- **AIM OF THE TASK**
Arrange the data below as a Markdown table with two columns, Row and Line. Put a running number under Row and one line of the data under Line, and skip the blank lines.

(Raw records)
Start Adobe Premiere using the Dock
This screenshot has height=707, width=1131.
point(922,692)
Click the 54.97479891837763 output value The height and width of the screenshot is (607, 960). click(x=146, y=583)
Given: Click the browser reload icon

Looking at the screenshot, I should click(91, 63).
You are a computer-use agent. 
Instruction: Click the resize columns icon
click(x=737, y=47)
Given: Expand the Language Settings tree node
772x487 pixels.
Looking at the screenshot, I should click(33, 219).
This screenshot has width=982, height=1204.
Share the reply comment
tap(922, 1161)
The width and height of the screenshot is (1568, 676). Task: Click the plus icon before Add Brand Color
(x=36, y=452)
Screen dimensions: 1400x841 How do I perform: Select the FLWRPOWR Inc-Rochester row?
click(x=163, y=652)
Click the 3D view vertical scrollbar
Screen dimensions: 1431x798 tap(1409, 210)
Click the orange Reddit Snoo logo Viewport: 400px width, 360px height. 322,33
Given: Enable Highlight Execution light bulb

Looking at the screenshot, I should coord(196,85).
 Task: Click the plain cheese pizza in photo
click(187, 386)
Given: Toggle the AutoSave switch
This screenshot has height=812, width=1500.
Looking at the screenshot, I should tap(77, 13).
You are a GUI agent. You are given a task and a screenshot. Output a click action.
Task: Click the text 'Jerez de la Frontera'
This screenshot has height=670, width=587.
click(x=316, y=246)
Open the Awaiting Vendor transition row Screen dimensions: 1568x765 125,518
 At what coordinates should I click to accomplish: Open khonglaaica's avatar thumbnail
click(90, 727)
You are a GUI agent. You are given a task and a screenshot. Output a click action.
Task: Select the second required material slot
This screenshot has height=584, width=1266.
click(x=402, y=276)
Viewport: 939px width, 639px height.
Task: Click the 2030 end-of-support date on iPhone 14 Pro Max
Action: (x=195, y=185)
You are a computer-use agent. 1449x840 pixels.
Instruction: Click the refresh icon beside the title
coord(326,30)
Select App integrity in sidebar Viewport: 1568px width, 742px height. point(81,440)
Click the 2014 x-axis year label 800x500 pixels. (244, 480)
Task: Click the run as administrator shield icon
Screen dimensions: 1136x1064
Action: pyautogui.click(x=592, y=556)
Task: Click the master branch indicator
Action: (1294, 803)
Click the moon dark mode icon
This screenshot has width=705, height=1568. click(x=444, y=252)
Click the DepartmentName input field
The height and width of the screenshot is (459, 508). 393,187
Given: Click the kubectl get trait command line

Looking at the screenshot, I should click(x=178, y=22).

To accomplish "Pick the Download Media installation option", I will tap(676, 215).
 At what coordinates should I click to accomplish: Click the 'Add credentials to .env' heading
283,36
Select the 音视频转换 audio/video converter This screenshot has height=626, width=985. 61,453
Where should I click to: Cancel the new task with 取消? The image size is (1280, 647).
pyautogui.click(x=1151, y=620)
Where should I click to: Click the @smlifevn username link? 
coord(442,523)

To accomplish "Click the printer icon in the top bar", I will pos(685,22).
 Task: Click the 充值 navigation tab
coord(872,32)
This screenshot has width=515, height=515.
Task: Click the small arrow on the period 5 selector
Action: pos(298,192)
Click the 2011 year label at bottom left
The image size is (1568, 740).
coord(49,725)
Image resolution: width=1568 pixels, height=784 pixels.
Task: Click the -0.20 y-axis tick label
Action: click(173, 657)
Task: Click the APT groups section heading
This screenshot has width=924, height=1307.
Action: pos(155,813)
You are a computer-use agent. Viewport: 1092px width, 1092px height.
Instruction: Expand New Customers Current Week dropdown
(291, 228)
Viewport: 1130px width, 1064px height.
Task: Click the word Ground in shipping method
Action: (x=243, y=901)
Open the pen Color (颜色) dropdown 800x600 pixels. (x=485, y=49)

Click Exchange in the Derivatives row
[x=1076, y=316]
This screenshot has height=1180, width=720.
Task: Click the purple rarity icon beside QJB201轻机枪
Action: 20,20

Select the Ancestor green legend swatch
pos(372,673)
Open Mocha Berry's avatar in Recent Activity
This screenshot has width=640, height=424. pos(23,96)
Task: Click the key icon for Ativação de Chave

- **EXERCISE OUTPUT**
| Row | Line |
|---|---|
| 1 | Start Adobe Premiere using the Dock |
| 2 | This screenshot has height=707, width=1131. |
| 3 | point(922,692) |
| 4 | Click the 54.97479891837763 output value The height and width of the screenshot is (607, 960). click(x=146, y=583) |
| 5 | Given: Click the browser reload icon |
| 6 | Looking at the screenshot, I should click(91, 63). |
| 7 | You are a computer-use agent.  |
| 8 | Instruction: Click the resize columns icon |
| 9 | click(x=737, y=47) |
| 10 | Given: Expand the Language Settings tree node |
| 11 | 772x487 pixels. |
| 12 | Looking at the screenshot, I should click(33, 219). |
| 13 | This screenshot has width=982, height=1204. |
| 14 | Share the reply comment |
| 15 | tap(922, 1161) |
| 16 | The width and height of the screenshot is (1568, 676). Task: Click the plus icon before Add Brand Color |
| 17 | (x=36, y=452) |
| 18 | Screen dimensions: 1400x841 How do I perform: Select the FLWRPOWR Inc-Rochester row? |
| 19 | click(x=163, y=652) |
| 20 | Click the 3D view vertical scrollbar |
| 21 | Screen dimensions: 1431x798 tap(1409, 210) |
| 22 | Click the orange Reddit Snoo logo Viewport: 400px width, 360px height. 322,33 |
| 23 | Given: Enable Highlight Execution light bulb |
| 24 | Looking at the screenshot, I should coord(196,85). |
| 25 |  Task: Click the plain cheese pizza in photo |
| 26 | click(187, 386) |
| 27 | Given: Toggle the AutoSave switch |
| 28 | This screenshot has height=812, width=1500. |
| 29 | Looking at the screenshot, I should tap(77, 13). |
| 30 | You are a GUI agent. You are given a task and a screenshot. Output a click action. |
| 31 | Task: Click the text 'Jerez de la Frontera' |
| 32 | This screenshot has height=670, width=587. |
| 33 | click(x=316, y=246) |
| 34 | Open the Awaiting Vendor transition row Screen dimensions: 1568x765 125,518 |
| 35 |  At what coordinates should I click to accomplish: Open khonglaaica's avatar thumbnail |
| 36 | click(90, 727) |
| 37 | You are a GUI agent. You are given a task and a screenshot. Output a click action. |
| 38 | Task: Select the second required material slot |
| 39 | This screenshot has height=584, width=1266. |
| 40 | click(x=402, y=276) |
| 41 | Viewport: 939px width, 639px height. |
| 42 | Task: Click the 2030 end-of-support date on iPhone 14 Pro Max |
| 43 | Action: (x=195, y=185) |
| 44 | You are a computer-use agent. 1449x840 pixels. |
| 45 | Instruction: Click the refresh icon beside the title |
| 46 | coord(326,30) |
| 47 | Select App integrity in sidebar Viewport: 1568px width, 742px height. point(81,440) |
| 48 | Click the 2014 x-axis year label 800x500 pixels. (244, 480) |
| 49 | Task: Click the run as administrator shield icon |
| 50 | Screen dimensions: 1136x1064 |
| 51 | Action: pyautogui.click(x=592, y=556) |
| 52 | Task: Click the master branch indicator |
| 53 | Action: (1294, 803) |
| 54 | Click the moon dark mode icon |
| 55 | This screenshot has width=705, height=1568. click(x=444, y=252) |
| 56 | Click the DepartmentName input field |
| 57 | The height and width of the screenshot is (459, 508). 393,187 |
| 58 | Given: Click the kubectl get trait command line |
| 59 | Looking at the screenshot, I should click(x=178, y=22). |
| 60 | To accomplish "Pick the Download Media installation option", I will tap(676, 215). |
| 61 |  At what coordinates should I click to accomplish: Click the 'Add credentials to .env' heading |
| 62 | 283,36 |
| 63 | Select the 音视频转换 audio/video converter This screenshot has height=626, width=985. 61,453 |
| 64 | Where should I click to: Cancel the new task with 取消? The image size is (1280, 647). |
| 65 | pyautogui.click(x=1151, y=620) |
| 66 | Where should I click to: Click the @smlifevn username link?  |
| 67 | coord(442,523) |
| 68 | To accomplish "Click the printer icon in the top bar", I will pos(685,22). |
| 69 |  Task: Click the 充值 navigation tab |
| 70 | coord(872,32) |
| 71 | This screenshot has width=515, height=515. |
| 72 | Task: Click the small arrow on the period 5 selector |
| 73 | Action: pos(298,192) |
| 74 | Click the 2011 year label at bottom left |
| 75 | The image size is (1568, 740). |
| 76 | coord(49,725) |
| 77 | Image resolution: width=1568 pixels, height=784 pixels. |
| 78 | Task: Click the -0.20 y-axis tick label |
| 79 | Action: click(173, 657) |
| 80 | Task: Click the APT groups section heading |
| 81 | This screenshot has width=924, height=1307. |
| 82 | Action: pos(155,813) |
| 83 | You are a computer-use agent. Viewport: 1092px width, 1092px height. |
| 84 | Instruction: Expand New Customers Current Week dropdown |
| 85 | (291, 228) |
| 86 | Viewport: 1130px width, 1064px height. |
| 87 | Task: Click the word Ground in shipping method |
| 88 | Action: (x=243, y=901) |
| 89 | Open the pen Color (颜色) dropdown 800x600 pixels. (x=485, y=49) |
| 90 | Click Exchange in the Derivatives row |
| 91 | [x=1076, y=316] |
| 92 | This screenshot has height=1180, width=720. |
| 93 | Task: Click the purple rarity icon beside QJB201轻机枪 |
| 94 | Action: 20,20 |
| 95 | Select the Ancestor green legend swatch |
| 96 | pos(372,673) |
| 97 | Open Mocha Berry's avatar in Recent Activity |
| 98 | This screenshot has width=640, height=424. pos(23,96) |
| 99 | Task: Click the key icon for Ativação de Chave |